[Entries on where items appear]

----------------

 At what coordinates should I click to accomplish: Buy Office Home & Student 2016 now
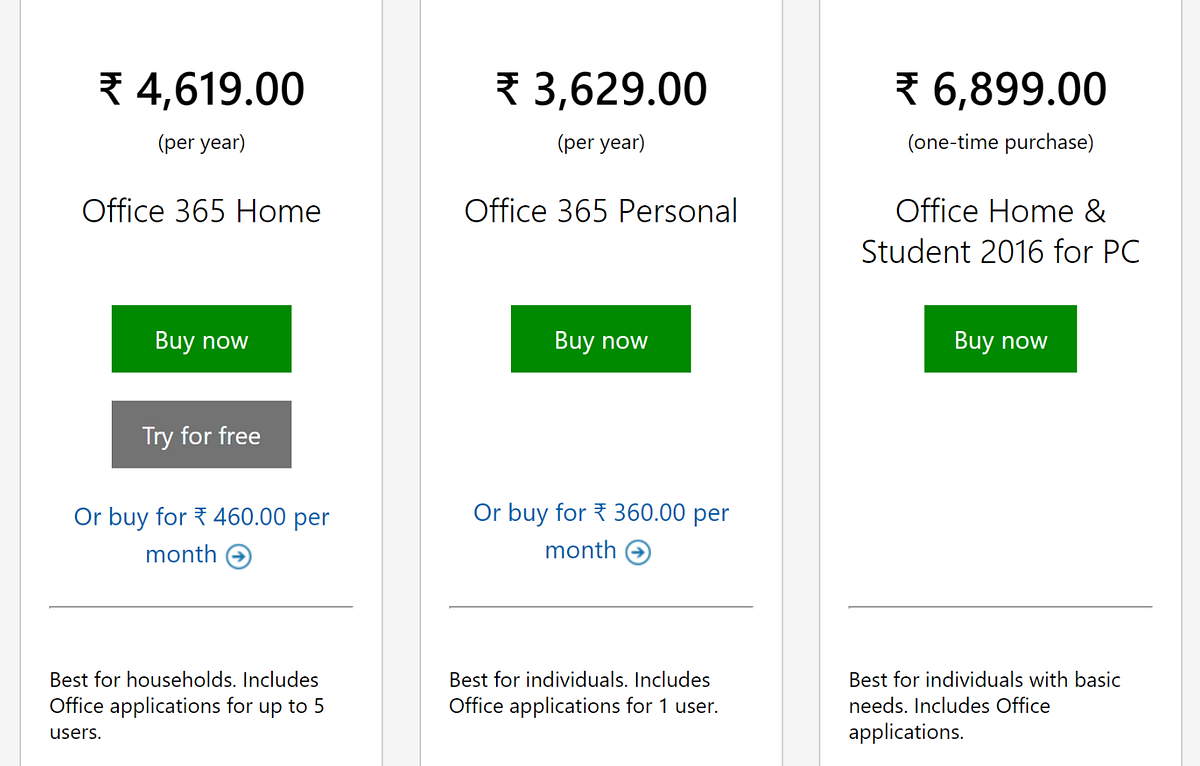(x=1000, y=339)
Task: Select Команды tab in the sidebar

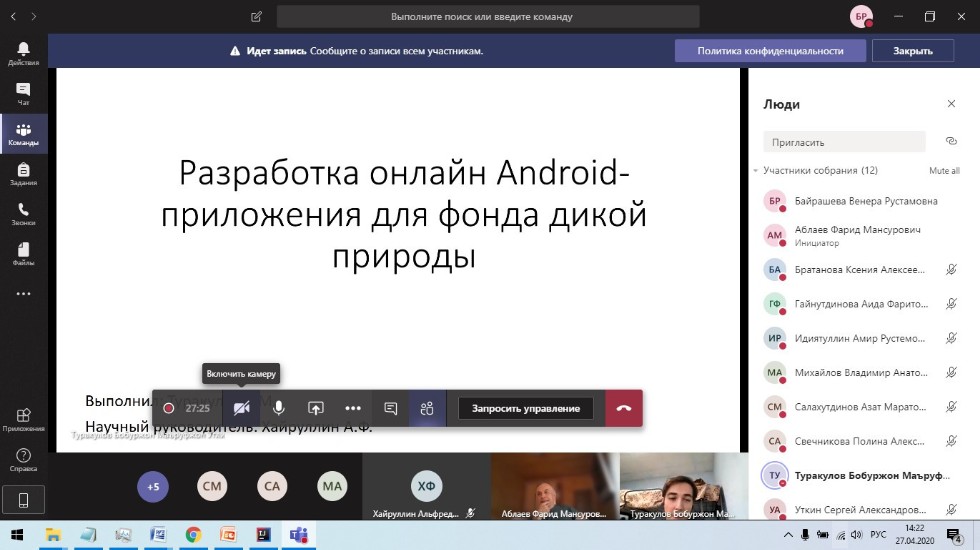Action: 23,133
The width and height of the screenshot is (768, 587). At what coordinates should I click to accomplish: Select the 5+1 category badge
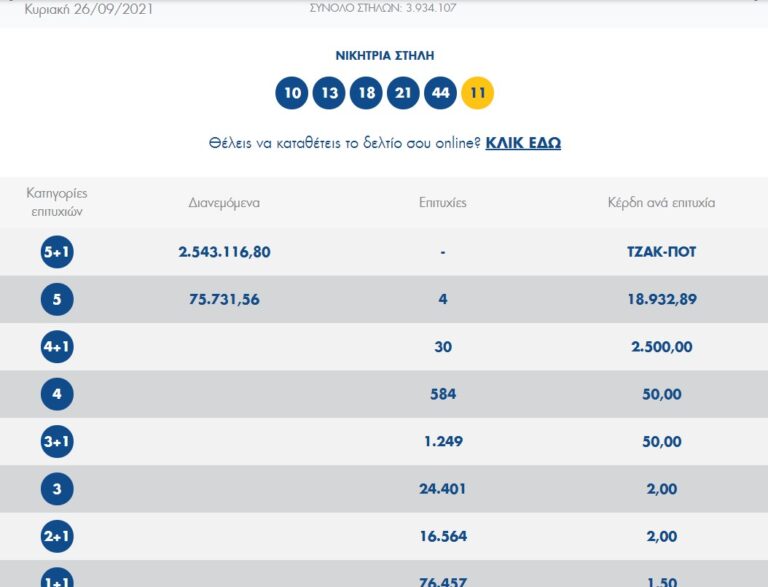point(57,252)
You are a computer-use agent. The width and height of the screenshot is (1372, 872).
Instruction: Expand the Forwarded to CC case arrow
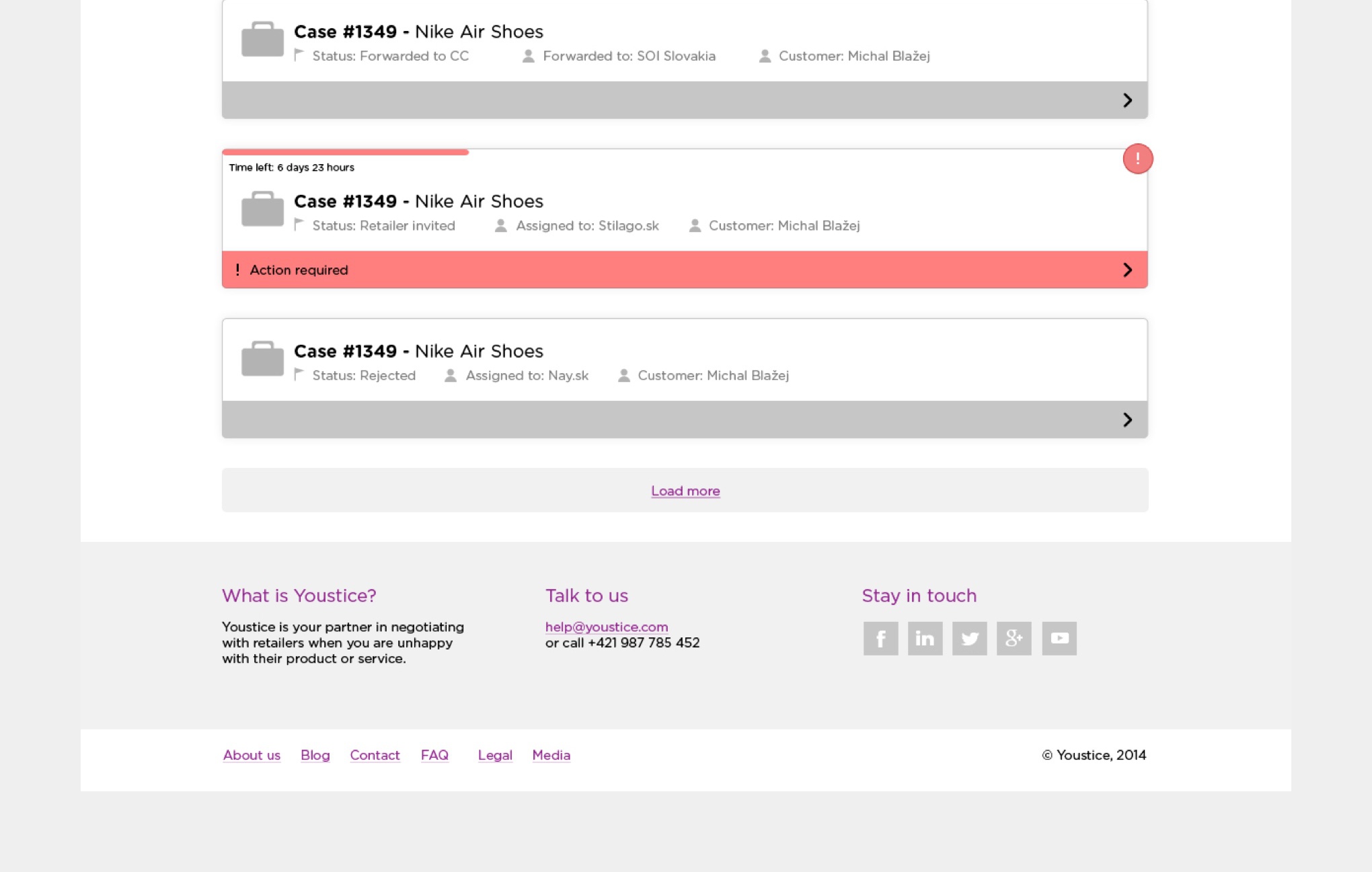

----------------

What you should do. Starting at the line that contains "You are a computer-use" and running through the last of the rows, write those lines out again with "arrow" replaced by "icon" and everything else left as it is. Leave the pictures out of your answer.

Written answer.
You are a computer-use agent. The width and height of the screenshot is (1372, 872).
Instruction: Expand the Forwarded to CC case icon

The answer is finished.